Monitor logs are, by default, kept in /var/log/ceph/ceph-mon.FOO.log*. We may want them. However, your logs may not have the necessary information. If you don’t find your monitor logs at their default location, you can check where they should be by running:

ceph-conf --name mon.FOO --show-config-value log_file

The amount of information in the logs are subject to the debug levels being enforced by your configuration files. If you have not enforced a specific debug level then Ceph is using the default levels and your logs may not contain important information to track down you issue. A first step in getting relevant information into your logs will be to raise debug levels. In this case we will be interested in the information from the monitor. Similarly to what happens on other components, different parts of the monitor will output their debug information on different subsystems.
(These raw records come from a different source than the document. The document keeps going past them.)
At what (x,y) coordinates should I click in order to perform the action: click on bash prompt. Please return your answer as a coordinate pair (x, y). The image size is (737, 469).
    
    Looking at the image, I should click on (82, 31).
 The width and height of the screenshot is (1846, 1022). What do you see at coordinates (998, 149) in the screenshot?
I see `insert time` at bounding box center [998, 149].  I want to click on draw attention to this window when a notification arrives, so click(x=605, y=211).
You will have to raise the debug levels of those subsystems more closely related to your issue. This may not be an easy task for someone unfamiliar with troubleshooting Ceph. For most situations, setting the following options on your monitors will be enough to pinpoint a potential source of the issue:

debug mon = 10
debug ms = 1

If we find that these debug levels are not enough, there’s a chance we may ask you to raise them or even define other debug subsystems to obtain infos from – but at least we started off with some useful information, instead of a massively empty log without much to go on with.

Do I need to restart a monitor to adjust debug levels?

No. You may do it in one of two ways:

You have quorum

Either inject the debug option into the monitor you want to debug:

ceph tell mon.FOO config set debug_mon 10/10

or into all monitors at once:

ceph tell mon.* config set debug_mon 10/10

No quorum

Use the monitor’s admin socket and directly adjust the configuration options:

ceph daemon mon.FOO config set debug_mon 10/10

Going back to default values is as easy as rerunning the above commands using the debug level 1/10 instead. You can check your current values using the admin socket and the following commands:

ceph daemon mon.FOO config show

or:

ceph daemon mon.FOO config get 'OPTION_NAME'

Reproduced the problem with appropriate debug levels. Now what?

Ideally you would send us only the relevant portions of your logs. We realise that figuring out the corresponding portion may not be the easiest of tasks. Therefore, we won’t hold it to you if you provide the full log, but common sense should be employed. If your log has hundreds of thousands of lines, it may get tricky to go through the whole thing, specially if we are not aware at which point, whatever your issue is, happened. For instance, when reproducing, keep in mind to write down current time and date and to extract the relevant portions of your logs based on that.

Finally, you should reach out to us on the mailing lists, on IRC or file a new issue on the tracker.